» Directions: Nothing in the listing should be dropped or altered when it is copied.
"""
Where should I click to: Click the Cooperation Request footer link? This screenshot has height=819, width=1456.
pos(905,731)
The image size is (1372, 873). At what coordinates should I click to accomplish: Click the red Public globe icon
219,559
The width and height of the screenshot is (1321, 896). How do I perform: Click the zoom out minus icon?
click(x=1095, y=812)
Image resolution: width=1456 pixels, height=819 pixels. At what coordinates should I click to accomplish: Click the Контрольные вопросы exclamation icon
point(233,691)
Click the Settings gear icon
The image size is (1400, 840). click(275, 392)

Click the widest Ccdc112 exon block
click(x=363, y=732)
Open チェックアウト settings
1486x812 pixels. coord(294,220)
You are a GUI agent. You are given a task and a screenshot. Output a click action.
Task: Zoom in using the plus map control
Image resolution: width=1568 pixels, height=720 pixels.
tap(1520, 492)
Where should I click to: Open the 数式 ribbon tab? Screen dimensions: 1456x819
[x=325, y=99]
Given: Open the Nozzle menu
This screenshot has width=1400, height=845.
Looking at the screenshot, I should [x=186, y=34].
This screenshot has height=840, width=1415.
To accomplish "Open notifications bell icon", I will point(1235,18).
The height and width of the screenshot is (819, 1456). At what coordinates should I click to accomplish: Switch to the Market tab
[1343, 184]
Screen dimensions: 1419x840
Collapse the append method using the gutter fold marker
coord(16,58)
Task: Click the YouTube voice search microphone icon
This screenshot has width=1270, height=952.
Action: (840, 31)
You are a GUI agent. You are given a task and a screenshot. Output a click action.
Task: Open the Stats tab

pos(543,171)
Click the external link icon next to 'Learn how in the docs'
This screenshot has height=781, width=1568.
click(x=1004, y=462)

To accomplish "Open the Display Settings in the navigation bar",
"""
» Response:
Where should I click to: Click the Cooperation Request footer link? This screenshot has height=819, width=1456.
pos(905,731)
The image size is (1372, 873). At what coordinates should I click to accomplish: Click the red Public globe icon
219,559
The width and height of the screenshot is (1321, 896). How do I perform: Click the zoom out minus icon?
click(x=1095, y=812)
Image resolution: width=1456 pixels, height=819 pixels. At what coordinates should I click to accomplish: Click the Контрольные вопросы exclamation icon
point(233,691)
Click the Settings gear icon
The image size is (1400, 840). click(275, 392)

Click the widest Ccdc112 exon block
click(x=363, y=732)
Open チェックアウト settings
1486x812 pixels. coord(294,220)
You are a GUI agent. You are given a task and a screenshot. Output a click action.
Task: Zoom in using the plus map control
Image resolution: width=1568 pixels, height=720 pixels.
tap(1520, 492)
Where should I click to: Open the 数式 ribbon tab? Screen dimensions: 1456x819
[x=325, y=99]
Given: Open the Nozzle menu
This screenshot has width=1400, height=845.
Looking at the screenshot, I should [x=186, y=34].
This screenshot has height=840, width=1415.
To accomplish "Open notifications bell icon", I will point(1235,18).
The height and width of the screenshot is (819, 1456). At what coordinates should I click to accomplish: Switch to the Market tab
[1343, 184]
Screen dimensions: 1419x840
Collapse the append method using the gutter fold marker
coord(16,58)
Task: Click the YouTube voice search microphone icon
This screenshot has width=1270, height=952.
Action: (840, 31)
You are a GUI agent. You are given a task and a screenshot. Output a click action.
Task: Open the Stats tab

pos(543,171)
Click the external link icon next to 'Learn how in the docs'
This screenshot has height=781, width=1568.
click(x=1004, y=462)

To accomplish "Open the Display Settings in the navigation bar",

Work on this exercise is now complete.